Supplied material —
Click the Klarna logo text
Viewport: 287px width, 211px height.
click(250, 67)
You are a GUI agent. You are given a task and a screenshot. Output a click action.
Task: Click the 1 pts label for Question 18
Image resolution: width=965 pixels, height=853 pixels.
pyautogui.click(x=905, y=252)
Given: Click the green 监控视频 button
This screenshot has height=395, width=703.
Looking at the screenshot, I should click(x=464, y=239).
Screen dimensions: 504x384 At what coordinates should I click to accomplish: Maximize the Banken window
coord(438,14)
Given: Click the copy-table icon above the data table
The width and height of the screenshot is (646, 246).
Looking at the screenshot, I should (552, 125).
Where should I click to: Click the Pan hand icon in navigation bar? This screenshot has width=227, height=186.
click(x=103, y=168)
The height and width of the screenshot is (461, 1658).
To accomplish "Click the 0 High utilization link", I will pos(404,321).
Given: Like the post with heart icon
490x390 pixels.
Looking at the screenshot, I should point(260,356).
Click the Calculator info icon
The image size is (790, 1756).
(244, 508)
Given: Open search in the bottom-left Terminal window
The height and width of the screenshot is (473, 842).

Exercise prompt — The output should restate the data exactly, with no line missing.

Solution to the exercise —
Click the Klarna logo text
Viewport: 287px width, 211px height.
click(250, 67)
You are a GUI agent. You are given a task and a screenshot. Output a click action.
Task: Click the 1 pts label for Question 18
Image resolution: width=965 pixels, height=853 pixels.
pyautogui.click(x=905, y=252)
Given: Click the green 监控视频 button
This screenshot has height=395, width=703.
Looking at the screenshot, I should click(x=464, y=239).
Screen dimensions: 504x384 At what coordinates should I click to accomplish: Maximize the Banken window
coord(438,14)
Given: Click the copy-table icon above the data table
The width and height of the screenshot is (646, 246).
Looking at the screenshot, I should (552, 125).
Where should I click to: Click the Pan hand icon in navigation bar? This screenshot has width=227, height=186.
click(x=103, y=168)
The height and width of the screenshot is (461, 1658).
To accomplish "Click the 0 High utilization link", I will pos(404,321).
Given: Like the post with heart icon
490x390 pixels.
Looking at the screenshot, I should point(260,356).
Click the Calculator info icon
The image size is (790, 1756).
(244, 508)
Given: Open search in the bottom-left Terminal window
The height and width of the screenshot is (473, 842).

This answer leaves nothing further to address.